Trump kini kembali, dan hanya dua hari setelah pelantikannya, ia menetapkan kembali label tersebut dan memulai serangan terhadap Houthi pada pertengahan Maret.
Labelisasi ini menunjukkan bahwa kebijakan terhadap Houthi lebih bersifat politis daripada strategis. Sementara itu, Houthi—yang memulai pemberontakan pada tahun 2004—telah menggulingkan pemerintahan, menguasai negara, dan memaksa Amerika menghadapi mereka secara langsung.

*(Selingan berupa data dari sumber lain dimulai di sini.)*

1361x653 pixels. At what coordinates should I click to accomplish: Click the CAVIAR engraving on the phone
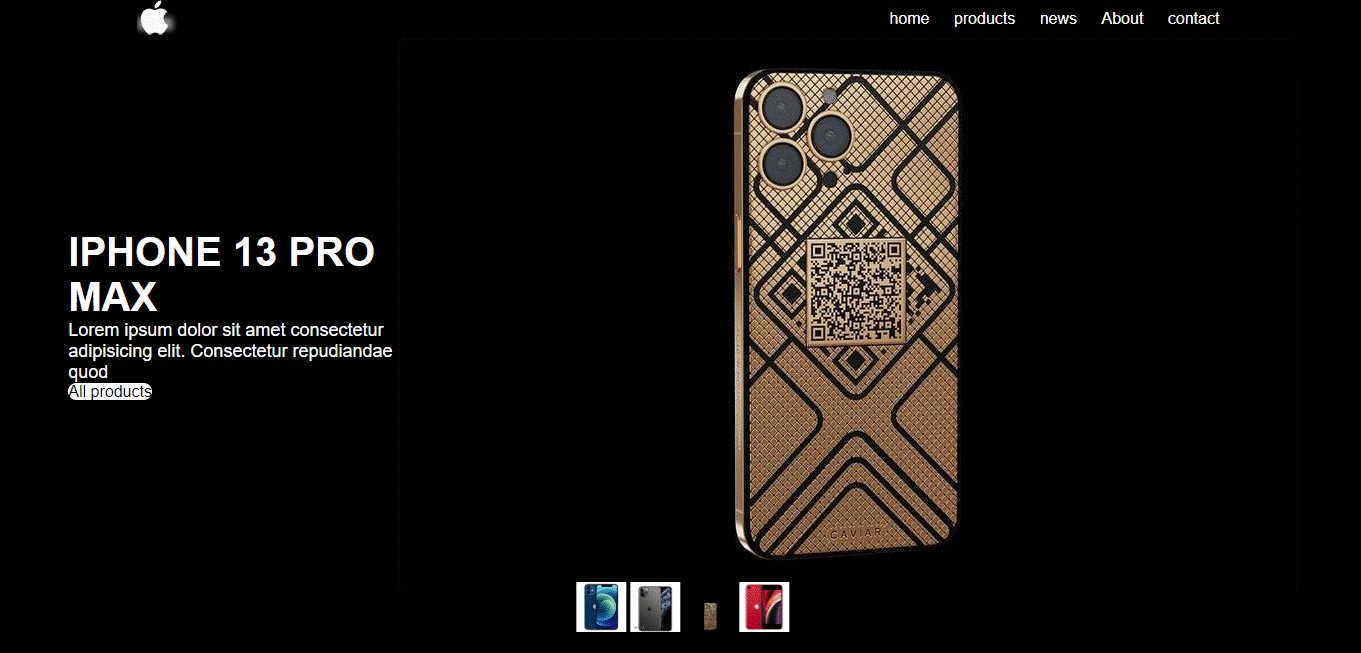855,533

Amerika tampak tidak memiliki strategi yang jelas. Tujuan serangan pun dipertanyakan. JD Vance, wakil dari Trump, bahkan menyebut bahwa serangan terhadap Houthi hanya menguntungkan Eropa karena melancarkan jalur pelayaran mereka.
Lalu, apa sebenarnya yang diinginkan Amerika? Mungkin sesederhana ini: Yaman dijadikan ladang pelatihan sebelum menghadapi Iran.
Trump ingin mengembalikan kejayaan Amerika, sebagaimana Maverick dalam film. Namun Houthi bukanlah target mudah. Medan Yaman adalah lawan tersendiri—medan adalah tentara seperti yang disebut dalam The Art of War.
Bahkan dalam bocoran diskusi internal Signal, sejumlah pejabat mempertanyakan keputusan Trump, dengan salah satu dari mereka bertanya: “Apakah presiden benar-benar tahu apa yang diperintahkan?”
Pada Januari 2024, media Times of Israel melaporkan bahwa Amerika mengklaim telah menghancurkan sepertiga kemampuan militer Houthi. Tapi hingga kini, Houthi masih berdiri kokoh. Pemimpin mereka belum tersentuh, dan mereka menunjukkan kedisiplinan serta organisasi yang lebih baik dibanding kelompok sekutu Iran lainnya.
Setelah satu bulan serangan, Amerika belum menunjukkan hasil signifikan. Radar laut dan beberapa senjata telah dihancurkan, namun tidak menyentuh jantung kekuatan Houthi.
Kelompok Houthi telah bertahan dari tekanan militer selama lebih dari dua dekade. Kini, dengan laporan bahwa Amerika mulai kekurangan amunisi, Iran berharap agar medan Yaman dapat menguras kekuatan dan reputasi Amerika—sebelum perang besar benar-benar dimulai.
*^*
Tulisan ini diterjemahkan dari artikel opini berjudul asli “هل تبتلع جبال اليمن سمعة أميركا؟” (Hal Taptali‘ Jibāl al-Yaman Sum‘at Amrīkā?) karya Dr. Marwan Al-Ghafouri, yang dimuat di situs Al Jazeera Arabic. Artikel ini menyoroti bagaimana perlawanan Houthi di medan pegunungan Yaman dapat menjadi ujian berat bagi kekuatan dan reputasi militer Amerika Serikat.